### [CONSEGNA A]
Nel testo sulla siccità negli allevamenti, quali aree del Centro Nord risultano colpite in particolare secondo Coldiretti?
### [CONSEGNA B]
Traduci in inglese questa frase del testo sulla siccità negli allevamenti: "Già a luglio gli esperti segnalavano una situazione critica per mais, foraggi e altre colture, con effetti anche sulla produzione di latte."
### [CONSEGNA C]
Prosegui il testo sulla siccità negli allevamenti a partire dall'ultima frase riportata.

### [TESTO FORNITO]
========
Siccità, la classifica delle regioni più colpite negli allevamenti

Secondo Coldiretti, le temperature elevate e le precipitazioni inferiori alla norma stanno colpendo soprattutto il Centro Nord e, in particolare, le aree della Pianura Padana e quelle montane dove la riduzione delle precipitazioni sta mettendo sotto pressione pascoli e alpeggi.

Già a luglio gli esperti segnalavano una situazione critica per mais, foraggi e altre colture, con effetti anche sulla produzione di latte. E la situazione ad oggi non è migliorata, con i prodotti per l’alimentazione animale più difficili da reperire e più costosi, ma anche l’aumento delle spese necessarie per mantenere gli animali nelle condizioni adeguate durante le ondate di calore.
========
### [MATERIALE FORNITO]
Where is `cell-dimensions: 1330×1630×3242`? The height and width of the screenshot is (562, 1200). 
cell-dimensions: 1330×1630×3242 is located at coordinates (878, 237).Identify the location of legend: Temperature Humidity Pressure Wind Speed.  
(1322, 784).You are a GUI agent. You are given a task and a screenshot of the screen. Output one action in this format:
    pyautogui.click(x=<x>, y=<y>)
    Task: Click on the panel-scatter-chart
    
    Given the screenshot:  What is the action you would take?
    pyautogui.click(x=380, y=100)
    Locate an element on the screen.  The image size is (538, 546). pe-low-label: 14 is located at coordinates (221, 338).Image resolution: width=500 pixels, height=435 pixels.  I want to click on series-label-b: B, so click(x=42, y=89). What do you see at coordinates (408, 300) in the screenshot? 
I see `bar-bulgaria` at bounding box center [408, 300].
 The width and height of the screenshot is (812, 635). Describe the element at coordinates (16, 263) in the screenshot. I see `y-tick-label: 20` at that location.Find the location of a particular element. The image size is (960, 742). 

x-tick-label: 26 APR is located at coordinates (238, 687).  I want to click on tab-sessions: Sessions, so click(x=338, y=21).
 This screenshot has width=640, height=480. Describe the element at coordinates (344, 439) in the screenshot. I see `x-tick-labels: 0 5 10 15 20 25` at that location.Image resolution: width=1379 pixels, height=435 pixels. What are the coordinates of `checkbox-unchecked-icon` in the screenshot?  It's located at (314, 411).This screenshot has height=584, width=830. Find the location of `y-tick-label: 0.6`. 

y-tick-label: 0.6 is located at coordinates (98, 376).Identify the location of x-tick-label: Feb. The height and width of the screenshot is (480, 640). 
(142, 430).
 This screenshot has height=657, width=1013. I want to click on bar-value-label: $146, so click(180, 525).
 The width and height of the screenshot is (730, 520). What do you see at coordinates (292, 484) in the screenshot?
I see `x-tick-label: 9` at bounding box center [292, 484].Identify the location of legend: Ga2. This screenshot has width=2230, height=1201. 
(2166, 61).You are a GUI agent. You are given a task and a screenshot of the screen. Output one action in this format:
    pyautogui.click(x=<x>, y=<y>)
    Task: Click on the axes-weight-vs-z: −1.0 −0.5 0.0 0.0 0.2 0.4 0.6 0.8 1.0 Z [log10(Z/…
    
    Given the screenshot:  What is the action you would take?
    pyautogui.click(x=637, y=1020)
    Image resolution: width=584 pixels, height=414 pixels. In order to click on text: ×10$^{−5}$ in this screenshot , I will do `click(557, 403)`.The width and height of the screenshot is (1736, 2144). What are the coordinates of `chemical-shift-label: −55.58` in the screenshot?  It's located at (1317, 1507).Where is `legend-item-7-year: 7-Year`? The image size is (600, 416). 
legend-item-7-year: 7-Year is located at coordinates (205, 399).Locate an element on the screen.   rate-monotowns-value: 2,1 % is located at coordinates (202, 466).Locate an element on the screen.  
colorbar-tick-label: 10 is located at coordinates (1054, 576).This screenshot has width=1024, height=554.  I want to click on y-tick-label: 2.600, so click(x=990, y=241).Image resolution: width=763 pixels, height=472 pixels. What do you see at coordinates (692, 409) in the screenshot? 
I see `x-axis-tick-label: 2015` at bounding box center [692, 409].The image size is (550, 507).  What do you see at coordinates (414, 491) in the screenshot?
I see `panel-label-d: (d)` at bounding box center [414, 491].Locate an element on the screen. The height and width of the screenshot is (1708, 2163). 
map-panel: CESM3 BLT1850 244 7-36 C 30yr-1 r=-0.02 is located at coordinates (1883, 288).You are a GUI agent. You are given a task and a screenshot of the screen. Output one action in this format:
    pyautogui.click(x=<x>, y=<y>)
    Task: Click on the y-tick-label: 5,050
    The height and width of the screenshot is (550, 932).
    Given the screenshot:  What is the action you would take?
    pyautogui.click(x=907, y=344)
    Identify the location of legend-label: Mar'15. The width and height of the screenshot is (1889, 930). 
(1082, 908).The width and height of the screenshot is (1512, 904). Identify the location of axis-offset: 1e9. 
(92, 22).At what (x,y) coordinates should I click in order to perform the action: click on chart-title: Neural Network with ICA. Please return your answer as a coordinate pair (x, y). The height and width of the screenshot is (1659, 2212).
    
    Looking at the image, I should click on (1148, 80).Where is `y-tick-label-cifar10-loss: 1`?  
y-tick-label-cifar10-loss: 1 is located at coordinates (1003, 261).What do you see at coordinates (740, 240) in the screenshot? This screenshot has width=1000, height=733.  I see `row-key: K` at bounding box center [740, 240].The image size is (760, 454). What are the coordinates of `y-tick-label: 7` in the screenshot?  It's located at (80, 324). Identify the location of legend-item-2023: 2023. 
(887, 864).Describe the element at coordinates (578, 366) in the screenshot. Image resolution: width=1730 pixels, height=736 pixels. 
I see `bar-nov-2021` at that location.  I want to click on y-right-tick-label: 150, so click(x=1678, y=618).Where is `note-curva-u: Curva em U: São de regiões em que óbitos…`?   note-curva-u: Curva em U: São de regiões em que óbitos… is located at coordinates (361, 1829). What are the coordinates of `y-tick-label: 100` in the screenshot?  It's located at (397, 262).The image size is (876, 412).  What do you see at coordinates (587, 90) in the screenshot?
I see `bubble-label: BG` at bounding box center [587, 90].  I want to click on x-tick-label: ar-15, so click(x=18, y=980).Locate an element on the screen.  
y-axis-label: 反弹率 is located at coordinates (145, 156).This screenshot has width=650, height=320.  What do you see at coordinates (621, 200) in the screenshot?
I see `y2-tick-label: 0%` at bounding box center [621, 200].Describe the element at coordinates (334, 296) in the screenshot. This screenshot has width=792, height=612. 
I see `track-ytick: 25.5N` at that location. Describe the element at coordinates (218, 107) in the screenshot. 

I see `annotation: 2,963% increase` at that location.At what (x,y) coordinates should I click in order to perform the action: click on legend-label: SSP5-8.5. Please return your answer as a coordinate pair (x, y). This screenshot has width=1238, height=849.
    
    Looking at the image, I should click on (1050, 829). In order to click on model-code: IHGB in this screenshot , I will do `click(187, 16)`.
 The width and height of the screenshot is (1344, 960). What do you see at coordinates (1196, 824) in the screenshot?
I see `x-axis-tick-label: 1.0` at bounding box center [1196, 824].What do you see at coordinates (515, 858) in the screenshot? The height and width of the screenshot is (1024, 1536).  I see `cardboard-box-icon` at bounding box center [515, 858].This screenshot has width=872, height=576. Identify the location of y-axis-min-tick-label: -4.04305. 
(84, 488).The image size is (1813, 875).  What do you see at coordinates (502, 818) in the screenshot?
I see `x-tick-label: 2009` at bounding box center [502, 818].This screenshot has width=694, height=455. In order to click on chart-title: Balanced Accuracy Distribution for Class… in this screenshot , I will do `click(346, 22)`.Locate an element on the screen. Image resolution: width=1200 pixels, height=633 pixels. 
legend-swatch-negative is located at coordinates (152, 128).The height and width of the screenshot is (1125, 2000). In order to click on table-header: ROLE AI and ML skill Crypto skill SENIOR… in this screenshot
========
### [RISPOSTA A]
Le aree della Pianura Padana e quelle montane.

### [RISPOSTA B]
As early as July, experts were reporting a critical situation for corn, forage, and other crops, with effects on milk production as well.

### [RISPOSTA C]
In particolare:

  • il Piemonte è tra le regioni più colpite soprattutto per gli effetti sul mais e sui pascoli montani. Nelle aree maggiormente interessate dallo stress idrico, i danni al mais sono già stimati oltre il 30%, con punte fino al 70% e, in alcune zone, il rischio di perdere completamente il raccolto. Particolarmente critica è anche la situazione degli alpeggi piemontesi, dove la riduzione della disponibilità di erba e acqua si ripercuote direttamente sulla produzione di latte;
  • la Lombardia è la regione dove gli allevatori stanno avendo maggiori difficoltà soprattutto per quanto riguarda mais e foraggi, due elementi fondamentali per l’alimentazione degli animali. La scarsa disponibilità idrica ha reso necessarie risorse irrigue aggiuntive per salvaguardare i raccolti, facendo aumentare i costi di comparti e settori già in difficoltà;
  • il Trentino-Alto Adige ha problemi soprattutto per i pascoli e agli alpeggi. In Val di Sole, Val di Non e Val di Fiemme la produzione di foraggio ha registrato infatti riduzioni superiori al 40% e la mancanza di pioggia ha prosciugato i prati, riducendo la disponibilità di erba fresca e creando difficoltà anche per l’approvvigionamento dell’acqua necessaria agli animali.

Infine, nel bacino padano la situazione di emergenza interessa più in generale l’area compresa tra Piemonte, Lombardia, Veneto ed Emilia-Romagna, dove la combinazione di afa e poche piogge stanno danneggiando sopratutto produttori di mais e altre colture destinate anche alla zootecnia.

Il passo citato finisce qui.